How much of 80% pure CaCO3 will be required to produce 44.8 L of CO2 at STP?

Answer 1

Hey dear,

● Answer- 250 g

● Solution-
Reaction is
CaCO3 ---> CaO + CO2

According to ideal gas eqn-
n = V / V0 where
V0 = volume at STP
n = 44.8 / 22.4
n = 2

No of moles of CO2 = No of moles of CaCO3

Weight of 80% pure CaCO3 = M × n / purity
Weight of 80% pure CaCO3 =
100/80 × 100 × 2
Weight of 80% pure CaCO3 =
250 g

Hope that was useful...

Answer 2

Answer:- 250 g

Solution:- The balanced equation for the decomposition of calcium carbonate to give carbon dioxide is:

$CaCO_3\rightarrow CaO+CO_2$

From above equation, there is 1:1 mol ratio between calcium carbonate and carbon dioxide, so the moles of calcium carbonate required will exactly be equal to the moles of carbon dioxide formed.

moles of carbon dioxide are calculated from its given STP volume. For STP, we know that the volume of 1 mol of the gas is 22.4 L. So:

$44.8LCO_2(\frac{1mol}{22.4L)})$

= $2molCO_2$

Now, the moles of calcium carbonate are calculated as:

$2molCO_2(\frac{1molCaCO_3}{1molCO_2})$

= $2molCaCO_3$

Molar mass of calcium carbonate is 100 gram per mol. Multiply the moles by molar mass to get the grams.

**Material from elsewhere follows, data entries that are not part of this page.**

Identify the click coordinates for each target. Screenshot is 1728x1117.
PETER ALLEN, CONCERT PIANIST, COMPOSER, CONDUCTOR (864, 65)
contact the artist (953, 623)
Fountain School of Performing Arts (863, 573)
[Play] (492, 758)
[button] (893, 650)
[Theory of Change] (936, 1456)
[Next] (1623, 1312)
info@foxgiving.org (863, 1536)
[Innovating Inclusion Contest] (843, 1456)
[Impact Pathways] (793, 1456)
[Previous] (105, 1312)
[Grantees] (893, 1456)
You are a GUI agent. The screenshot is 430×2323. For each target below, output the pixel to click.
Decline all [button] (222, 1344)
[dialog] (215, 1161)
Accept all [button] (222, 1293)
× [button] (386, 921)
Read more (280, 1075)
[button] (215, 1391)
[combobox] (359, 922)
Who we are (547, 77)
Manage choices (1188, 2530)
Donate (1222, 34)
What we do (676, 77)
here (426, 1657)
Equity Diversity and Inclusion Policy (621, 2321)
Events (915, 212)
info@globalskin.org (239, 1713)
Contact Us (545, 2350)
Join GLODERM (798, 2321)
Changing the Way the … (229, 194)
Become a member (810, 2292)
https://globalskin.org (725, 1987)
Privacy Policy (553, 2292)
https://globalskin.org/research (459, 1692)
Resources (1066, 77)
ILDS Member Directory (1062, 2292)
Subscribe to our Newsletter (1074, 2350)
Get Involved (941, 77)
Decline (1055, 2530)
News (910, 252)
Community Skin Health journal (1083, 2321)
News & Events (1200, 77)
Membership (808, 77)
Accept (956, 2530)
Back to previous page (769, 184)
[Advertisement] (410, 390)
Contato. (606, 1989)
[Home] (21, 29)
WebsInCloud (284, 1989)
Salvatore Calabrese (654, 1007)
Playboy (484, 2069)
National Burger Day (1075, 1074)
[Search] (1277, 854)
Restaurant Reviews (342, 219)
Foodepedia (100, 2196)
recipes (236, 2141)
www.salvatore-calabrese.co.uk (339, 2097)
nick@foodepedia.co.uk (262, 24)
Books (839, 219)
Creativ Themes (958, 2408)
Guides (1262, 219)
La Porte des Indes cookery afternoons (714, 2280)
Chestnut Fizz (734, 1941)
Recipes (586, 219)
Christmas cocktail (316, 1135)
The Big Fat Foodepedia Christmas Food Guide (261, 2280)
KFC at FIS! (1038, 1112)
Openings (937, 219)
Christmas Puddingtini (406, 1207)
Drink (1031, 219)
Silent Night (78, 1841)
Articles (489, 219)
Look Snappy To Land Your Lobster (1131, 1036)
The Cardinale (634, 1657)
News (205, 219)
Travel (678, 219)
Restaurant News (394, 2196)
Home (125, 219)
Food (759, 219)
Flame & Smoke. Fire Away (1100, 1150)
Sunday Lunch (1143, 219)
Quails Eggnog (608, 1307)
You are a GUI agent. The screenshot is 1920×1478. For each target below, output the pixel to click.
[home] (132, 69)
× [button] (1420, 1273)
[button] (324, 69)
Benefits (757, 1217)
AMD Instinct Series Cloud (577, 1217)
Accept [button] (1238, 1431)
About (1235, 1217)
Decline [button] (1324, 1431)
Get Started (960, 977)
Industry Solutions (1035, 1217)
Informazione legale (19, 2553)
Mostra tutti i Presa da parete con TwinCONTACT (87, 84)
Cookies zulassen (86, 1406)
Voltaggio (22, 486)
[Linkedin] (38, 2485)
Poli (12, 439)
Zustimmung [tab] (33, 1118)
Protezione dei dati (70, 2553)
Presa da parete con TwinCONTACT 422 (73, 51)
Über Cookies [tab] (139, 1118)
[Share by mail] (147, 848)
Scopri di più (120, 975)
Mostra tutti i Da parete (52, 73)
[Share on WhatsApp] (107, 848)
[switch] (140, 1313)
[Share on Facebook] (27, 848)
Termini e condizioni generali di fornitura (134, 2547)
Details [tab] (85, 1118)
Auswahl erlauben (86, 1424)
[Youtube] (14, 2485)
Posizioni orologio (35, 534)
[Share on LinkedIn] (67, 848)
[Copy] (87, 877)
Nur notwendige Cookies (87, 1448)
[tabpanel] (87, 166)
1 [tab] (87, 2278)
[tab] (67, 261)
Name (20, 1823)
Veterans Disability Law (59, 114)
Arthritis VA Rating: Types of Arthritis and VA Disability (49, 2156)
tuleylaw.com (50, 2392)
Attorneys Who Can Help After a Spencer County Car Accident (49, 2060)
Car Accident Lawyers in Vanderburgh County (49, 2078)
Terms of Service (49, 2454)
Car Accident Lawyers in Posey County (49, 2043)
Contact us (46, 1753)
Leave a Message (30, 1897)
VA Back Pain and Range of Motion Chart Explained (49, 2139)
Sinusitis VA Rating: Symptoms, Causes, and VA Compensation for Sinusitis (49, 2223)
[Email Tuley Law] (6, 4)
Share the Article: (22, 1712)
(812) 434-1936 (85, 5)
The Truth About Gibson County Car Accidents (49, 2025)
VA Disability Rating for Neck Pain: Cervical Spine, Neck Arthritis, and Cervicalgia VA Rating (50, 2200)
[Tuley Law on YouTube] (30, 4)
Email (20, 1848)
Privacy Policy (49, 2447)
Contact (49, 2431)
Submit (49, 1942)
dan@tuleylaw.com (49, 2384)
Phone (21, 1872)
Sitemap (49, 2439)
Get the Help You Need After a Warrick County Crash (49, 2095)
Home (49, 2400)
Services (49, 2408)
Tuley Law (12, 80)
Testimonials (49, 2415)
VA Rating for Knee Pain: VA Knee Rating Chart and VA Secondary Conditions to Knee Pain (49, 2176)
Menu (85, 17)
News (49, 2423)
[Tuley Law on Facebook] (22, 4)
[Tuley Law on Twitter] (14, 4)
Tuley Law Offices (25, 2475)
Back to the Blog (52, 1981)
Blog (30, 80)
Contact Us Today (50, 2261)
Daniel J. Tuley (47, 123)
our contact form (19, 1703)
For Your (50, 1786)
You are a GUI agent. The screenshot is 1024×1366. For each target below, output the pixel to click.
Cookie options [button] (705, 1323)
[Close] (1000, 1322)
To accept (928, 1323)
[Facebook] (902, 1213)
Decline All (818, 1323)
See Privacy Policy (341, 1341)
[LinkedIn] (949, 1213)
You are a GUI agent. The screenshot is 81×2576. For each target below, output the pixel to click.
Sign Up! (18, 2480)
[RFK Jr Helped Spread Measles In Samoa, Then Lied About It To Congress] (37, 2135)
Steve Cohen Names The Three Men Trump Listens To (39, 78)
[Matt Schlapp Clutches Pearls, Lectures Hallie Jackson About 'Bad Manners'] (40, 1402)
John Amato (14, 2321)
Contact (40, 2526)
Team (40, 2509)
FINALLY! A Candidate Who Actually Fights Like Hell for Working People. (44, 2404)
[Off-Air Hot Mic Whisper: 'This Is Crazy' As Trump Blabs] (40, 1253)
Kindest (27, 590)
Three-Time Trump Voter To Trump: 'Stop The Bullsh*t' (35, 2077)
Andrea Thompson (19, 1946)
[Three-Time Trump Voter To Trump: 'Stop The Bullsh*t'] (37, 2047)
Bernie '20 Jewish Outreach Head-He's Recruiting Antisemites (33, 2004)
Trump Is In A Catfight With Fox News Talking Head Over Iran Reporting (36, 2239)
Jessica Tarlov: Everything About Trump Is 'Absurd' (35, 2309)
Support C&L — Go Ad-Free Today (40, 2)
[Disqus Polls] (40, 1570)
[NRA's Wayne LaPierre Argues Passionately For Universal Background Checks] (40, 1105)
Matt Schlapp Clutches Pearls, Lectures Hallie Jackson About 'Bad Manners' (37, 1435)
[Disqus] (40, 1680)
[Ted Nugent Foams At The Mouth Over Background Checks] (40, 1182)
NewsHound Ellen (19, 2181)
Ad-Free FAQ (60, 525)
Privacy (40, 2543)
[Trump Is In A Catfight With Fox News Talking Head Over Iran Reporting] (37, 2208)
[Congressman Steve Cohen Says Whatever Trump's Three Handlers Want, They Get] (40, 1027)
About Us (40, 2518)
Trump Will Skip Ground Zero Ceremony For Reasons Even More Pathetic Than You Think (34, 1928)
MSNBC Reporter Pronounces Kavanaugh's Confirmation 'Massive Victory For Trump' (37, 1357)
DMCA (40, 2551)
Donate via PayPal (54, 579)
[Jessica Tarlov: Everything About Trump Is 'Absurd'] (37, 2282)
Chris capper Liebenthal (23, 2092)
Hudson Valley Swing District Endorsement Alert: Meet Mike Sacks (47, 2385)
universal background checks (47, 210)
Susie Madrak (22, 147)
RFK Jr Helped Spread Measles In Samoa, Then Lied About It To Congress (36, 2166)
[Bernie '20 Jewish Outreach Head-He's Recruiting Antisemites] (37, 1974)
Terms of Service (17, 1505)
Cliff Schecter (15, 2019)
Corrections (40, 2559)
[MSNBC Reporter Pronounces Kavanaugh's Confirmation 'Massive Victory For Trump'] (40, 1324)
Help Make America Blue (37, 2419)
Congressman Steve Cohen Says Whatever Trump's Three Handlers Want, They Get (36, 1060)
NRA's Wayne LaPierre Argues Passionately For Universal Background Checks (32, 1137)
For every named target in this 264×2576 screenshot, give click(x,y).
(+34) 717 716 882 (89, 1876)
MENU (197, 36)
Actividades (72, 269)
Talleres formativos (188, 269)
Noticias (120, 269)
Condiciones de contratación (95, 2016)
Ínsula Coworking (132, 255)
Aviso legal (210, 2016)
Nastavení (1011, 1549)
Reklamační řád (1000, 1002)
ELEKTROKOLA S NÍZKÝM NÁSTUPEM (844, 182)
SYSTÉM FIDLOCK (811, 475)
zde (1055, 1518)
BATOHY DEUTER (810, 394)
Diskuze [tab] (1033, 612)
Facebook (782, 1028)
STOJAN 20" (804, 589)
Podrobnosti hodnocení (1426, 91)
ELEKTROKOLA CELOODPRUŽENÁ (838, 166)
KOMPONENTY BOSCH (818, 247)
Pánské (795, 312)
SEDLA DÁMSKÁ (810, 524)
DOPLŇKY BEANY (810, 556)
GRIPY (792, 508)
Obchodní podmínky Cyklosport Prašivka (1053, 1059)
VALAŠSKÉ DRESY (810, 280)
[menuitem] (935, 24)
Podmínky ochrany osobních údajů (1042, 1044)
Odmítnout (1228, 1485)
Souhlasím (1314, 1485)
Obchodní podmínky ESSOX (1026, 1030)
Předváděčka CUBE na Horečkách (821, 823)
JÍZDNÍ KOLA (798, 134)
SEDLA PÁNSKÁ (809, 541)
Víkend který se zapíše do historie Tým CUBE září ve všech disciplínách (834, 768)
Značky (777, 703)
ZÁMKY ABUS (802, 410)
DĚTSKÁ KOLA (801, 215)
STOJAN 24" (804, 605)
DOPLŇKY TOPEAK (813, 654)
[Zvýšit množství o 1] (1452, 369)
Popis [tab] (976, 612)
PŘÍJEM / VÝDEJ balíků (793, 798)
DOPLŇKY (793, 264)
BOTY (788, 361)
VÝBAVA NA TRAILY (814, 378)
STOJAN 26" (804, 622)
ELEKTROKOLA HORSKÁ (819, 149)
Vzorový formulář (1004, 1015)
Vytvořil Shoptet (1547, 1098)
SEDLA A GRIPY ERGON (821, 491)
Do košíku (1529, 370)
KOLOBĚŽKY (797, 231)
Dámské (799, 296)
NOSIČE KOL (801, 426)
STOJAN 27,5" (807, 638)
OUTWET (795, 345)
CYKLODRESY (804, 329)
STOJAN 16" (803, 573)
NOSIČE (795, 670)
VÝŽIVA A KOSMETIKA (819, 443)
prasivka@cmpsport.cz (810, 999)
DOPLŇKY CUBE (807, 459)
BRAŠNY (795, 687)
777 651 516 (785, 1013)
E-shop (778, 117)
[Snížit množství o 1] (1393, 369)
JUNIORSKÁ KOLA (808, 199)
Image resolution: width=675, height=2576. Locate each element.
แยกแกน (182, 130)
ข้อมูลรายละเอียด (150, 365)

$2molCaCO_3(\frac{100g}{1mol})$

= 200g

The sample is 80% pure. It means 100 g sample has only 80 g calcium carbonate. How many grams of the sample would have 200 g of calcium carbonate. It is calculated as:

$200gCaCO_3(\frac{100gsample}{80gCaCO_3})$

= 250g sample

Hence, 250 g of 80% pure calcium carbonate will be required.